### TASK OBJECTIVE
Copy the records word for word, beginning at the line that contains "Click the 12:07" and continuing through the line that contains "Action: (x=442, y=43)".
------------------------------------
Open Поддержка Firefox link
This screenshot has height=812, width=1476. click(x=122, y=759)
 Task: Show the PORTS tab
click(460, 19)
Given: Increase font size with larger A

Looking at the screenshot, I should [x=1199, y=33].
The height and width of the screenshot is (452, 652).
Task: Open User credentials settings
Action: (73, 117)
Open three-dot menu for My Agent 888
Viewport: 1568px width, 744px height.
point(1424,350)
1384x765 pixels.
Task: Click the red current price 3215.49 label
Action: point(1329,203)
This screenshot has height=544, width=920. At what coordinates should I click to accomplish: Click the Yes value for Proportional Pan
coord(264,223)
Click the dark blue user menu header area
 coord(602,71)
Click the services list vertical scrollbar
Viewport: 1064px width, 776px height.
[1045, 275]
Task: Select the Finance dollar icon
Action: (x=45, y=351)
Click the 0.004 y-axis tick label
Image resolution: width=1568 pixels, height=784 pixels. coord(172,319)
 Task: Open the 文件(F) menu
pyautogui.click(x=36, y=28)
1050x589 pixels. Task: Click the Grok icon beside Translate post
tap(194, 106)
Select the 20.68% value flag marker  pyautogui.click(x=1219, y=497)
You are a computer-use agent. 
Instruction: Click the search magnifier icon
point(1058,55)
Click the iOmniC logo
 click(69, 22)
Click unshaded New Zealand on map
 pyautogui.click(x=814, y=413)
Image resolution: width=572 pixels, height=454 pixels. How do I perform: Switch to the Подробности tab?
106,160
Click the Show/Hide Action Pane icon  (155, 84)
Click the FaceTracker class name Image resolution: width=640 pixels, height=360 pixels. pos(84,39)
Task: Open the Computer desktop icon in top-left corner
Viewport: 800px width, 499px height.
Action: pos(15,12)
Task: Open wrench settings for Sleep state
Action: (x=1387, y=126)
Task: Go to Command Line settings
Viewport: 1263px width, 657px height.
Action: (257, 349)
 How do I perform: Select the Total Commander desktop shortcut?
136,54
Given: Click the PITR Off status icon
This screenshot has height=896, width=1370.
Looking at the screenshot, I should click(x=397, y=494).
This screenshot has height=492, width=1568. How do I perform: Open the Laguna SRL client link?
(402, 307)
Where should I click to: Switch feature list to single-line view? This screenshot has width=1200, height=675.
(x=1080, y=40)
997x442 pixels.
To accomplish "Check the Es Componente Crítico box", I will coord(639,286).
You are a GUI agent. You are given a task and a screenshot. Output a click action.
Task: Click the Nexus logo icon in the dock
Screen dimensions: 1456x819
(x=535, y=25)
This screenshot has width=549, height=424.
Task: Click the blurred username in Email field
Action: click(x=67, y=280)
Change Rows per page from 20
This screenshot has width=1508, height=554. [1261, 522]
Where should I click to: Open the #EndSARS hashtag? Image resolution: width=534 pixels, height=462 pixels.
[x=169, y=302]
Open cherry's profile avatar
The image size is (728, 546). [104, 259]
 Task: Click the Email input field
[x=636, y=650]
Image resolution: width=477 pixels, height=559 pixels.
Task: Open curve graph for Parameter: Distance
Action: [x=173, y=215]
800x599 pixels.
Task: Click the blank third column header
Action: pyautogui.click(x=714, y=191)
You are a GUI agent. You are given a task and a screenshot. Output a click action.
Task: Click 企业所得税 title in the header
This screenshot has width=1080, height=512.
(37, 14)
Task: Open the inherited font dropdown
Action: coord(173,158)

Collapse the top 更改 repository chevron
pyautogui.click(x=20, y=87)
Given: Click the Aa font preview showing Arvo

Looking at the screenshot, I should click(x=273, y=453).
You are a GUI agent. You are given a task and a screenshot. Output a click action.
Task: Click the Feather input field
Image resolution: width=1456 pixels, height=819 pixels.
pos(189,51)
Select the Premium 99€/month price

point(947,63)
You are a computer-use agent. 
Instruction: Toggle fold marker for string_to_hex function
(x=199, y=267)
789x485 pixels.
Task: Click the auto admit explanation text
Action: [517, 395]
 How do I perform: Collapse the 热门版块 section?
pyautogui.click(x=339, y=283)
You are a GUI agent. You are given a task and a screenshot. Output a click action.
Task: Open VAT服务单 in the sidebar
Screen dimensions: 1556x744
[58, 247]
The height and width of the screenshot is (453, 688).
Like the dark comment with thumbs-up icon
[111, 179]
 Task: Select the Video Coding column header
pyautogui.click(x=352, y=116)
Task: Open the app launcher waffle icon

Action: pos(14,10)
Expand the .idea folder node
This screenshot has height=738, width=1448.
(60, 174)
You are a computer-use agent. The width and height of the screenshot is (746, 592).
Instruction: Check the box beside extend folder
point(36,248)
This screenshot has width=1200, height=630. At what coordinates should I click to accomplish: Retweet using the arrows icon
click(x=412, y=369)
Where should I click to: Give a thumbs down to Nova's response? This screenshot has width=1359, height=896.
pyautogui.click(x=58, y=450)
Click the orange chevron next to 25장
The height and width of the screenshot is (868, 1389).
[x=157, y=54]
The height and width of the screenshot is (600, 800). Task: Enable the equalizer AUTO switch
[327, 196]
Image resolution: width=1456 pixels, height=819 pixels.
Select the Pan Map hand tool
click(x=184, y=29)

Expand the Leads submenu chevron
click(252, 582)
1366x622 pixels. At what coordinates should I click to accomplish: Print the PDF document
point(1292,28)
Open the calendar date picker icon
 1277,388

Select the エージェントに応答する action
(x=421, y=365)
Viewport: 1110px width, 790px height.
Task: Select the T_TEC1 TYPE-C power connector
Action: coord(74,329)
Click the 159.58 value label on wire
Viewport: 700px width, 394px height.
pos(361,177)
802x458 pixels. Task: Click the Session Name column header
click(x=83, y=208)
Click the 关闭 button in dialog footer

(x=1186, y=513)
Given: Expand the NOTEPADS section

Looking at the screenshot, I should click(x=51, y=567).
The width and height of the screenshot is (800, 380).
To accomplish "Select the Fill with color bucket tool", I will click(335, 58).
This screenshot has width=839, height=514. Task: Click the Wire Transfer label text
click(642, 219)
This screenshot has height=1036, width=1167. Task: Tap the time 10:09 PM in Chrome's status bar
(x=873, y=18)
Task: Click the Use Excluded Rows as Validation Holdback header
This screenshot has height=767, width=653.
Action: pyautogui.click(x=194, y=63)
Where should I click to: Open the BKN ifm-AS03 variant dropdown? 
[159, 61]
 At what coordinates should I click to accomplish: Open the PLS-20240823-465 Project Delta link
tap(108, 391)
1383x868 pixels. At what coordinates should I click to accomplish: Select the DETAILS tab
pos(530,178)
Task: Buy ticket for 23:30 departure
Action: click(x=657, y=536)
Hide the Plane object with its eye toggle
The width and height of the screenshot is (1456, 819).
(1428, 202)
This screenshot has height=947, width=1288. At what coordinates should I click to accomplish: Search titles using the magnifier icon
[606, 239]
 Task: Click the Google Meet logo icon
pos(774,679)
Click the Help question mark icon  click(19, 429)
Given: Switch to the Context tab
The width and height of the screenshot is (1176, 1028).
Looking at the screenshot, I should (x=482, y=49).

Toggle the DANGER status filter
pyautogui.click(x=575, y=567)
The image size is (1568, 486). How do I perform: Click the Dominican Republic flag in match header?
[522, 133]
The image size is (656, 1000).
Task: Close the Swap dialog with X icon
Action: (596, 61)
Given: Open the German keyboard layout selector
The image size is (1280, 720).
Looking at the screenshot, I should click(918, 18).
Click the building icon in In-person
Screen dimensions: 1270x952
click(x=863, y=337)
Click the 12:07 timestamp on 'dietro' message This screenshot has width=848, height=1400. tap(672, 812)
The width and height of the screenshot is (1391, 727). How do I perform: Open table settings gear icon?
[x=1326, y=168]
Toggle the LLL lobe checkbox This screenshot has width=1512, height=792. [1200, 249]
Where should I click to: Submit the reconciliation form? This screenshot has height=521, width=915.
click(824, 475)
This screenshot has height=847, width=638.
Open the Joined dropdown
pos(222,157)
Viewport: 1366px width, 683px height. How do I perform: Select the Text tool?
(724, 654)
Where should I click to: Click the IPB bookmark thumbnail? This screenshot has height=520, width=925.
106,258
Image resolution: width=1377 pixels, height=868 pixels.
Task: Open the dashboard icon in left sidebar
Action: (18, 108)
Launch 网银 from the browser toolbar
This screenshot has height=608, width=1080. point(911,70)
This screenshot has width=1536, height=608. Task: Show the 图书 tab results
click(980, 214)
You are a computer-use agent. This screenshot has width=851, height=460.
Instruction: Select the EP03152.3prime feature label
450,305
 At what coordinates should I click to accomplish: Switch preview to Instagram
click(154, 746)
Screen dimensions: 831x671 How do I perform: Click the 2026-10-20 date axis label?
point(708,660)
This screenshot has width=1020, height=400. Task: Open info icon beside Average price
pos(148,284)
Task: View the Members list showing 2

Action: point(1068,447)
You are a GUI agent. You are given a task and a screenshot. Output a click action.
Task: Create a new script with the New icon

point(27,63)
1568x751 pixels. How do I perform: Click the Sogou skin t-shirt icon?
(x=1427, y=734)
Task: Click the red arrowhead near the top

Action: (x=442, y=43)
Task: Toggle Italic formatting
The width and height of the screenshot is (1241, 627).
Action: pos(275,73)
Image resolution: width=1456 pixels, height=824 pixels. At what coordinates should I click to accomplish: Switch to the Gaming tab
------------------------------------
### RESPONSE BELOW
Click the 12:07 timestamp on 'dietro' message This screenshot has width=848, height=1400. tap(672, 812)
The width and height of the screenshot is (1391, 727). How do I perform: Open table settings gear icon?
[x=1326, y=168]
Toggle the LLL lobe checkbox This screenshot has width=1512, height=792. [1200, 249]
Where should I click to: Submit the reconciliation form? This screenshot has height=521, width=915.
click(824, 475)
This screenshot has height=847, width=638.
Open the Joined dropdown
pos(222,157)
Viewport: 1366px width, 683px height. How do I perform: Select the Text tool?
(724, 654)
Where should I click to: Click the IPB bookmark thumbnail? This screenshot has height=520, width=925.
106,258
Image resolution: width=1377 pixels, height=868 pixels.
Task: Open the dashboard icon in left sidebar
Action: (18, 108)
Launch 网银 from the browser toolbar
This screenshot has height=608, width=1080. point(911,70)
This screenshot has width=1536, height=608. Task: Show the 图书 tab results
click(980, 214)
You are a computer-use agent. This screenshot has width=851, height=460.
Instruction: Select the EP03152.3prime feature label
450,305
 At what coordinates should I click to accomplish: Switch preview to Instagram
click(154, 746)
Screen dimensions: 831x671 How do I perform: Click the 2026-10-20 date axis label?
point(708,660)
This screenshot has width=1020, height=400. Task: Open info icon beside Average price
pos(148,284)
Task: View the Members list showing 2

Action: point(1068,447)
You are a GUI agent. You are given a task and a screenshot. Output a click action.
Task: Create a new script with the New icon

point(27,63)
1568x751 pixels. How do I perform: Click the Sogou skin t-shirt icon?
(x=1427, y=734)
Task: Click the red arrowhead near the top

Action: (x=442, y=43)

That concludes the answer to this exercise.